Most participants in the FixUS poll agreed on fundamental ideals such as America being a land of opportunity, equality, justice, and limited government. Participants rated each ideal as “highly important” on a scale of 1 to 10, with 10 being “extremely important.” 

Americans typically gave each ideal a rating over 8, the poll found, “with no notable differences by party.”  

The poll also found that 85% said they agree that progress has been made to achieve these fundamental ideals and that it’s patriotic to criticize and strive to perfect the country.  

Partisan disagreements surfaced with more specific statements. 

One was “People who do not wholeheartedly support America should live somewhere else,” to which 59% of Republicans surveyed agreed and 63% of Democrats disagreed. 

A total of 65% of Democrats and 23% of Republicans said they agreed with this statement: “For the most part, people who protest and demonstrate against U.S. policy are good, upstanding people and valued members of our society.”  
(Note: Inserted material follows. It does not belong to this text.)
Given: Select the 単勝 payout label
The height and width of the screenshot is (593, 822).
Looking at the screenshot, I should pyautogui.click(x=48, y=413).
Similarly, 94% of Republicans agreed that seeing the American flag flown or hearing the national anthem sung makes them feel good or very good, while only 49% of Democrats agreed. 

Another large disparity between the two major parties was seen in response to the question of whether American life and culture has changed for better or worse since the 1950s. 

Although 50% of Democrats said the nation’s culture has improved in the past 70 years, fully 75% of Republicans said it has deteriorated. 

On related questions, 85% of those surveyed agreed that they are concerned about national polarization and 59% agreed that that they feel unheard by politicians. 

Although some findings are concerning and should be openly discussed, the overall findings should be encouraging, said Michael Murphy, chief of staff for the Committee for a Responsible Federal Budget.  

“While it would be naïve to disregard the country’s deep divisions, it’s encouraging to discover that most Americans share fundamental beliefs about American values, history, and ideals,” Murphy said. 

“A majority of Americans are patriots who value the American experiment and what it represents, and at a time when it has never been more important to put citizenship over partisanship, that’s a hopeful sign,” he said. 

Murphy acknowledged potentially concerning aspects of the results, saying:  

America, perhaps more than any nation, is founded on a set of political ideals. In the face of apparent polarization, we at FixUS wanted to discover whether the foundations of an American ‘nation’ remain. The answer delivered by the survey appears to be ‘yes,’ although a finer analysis also reveals a nation potentially at risk.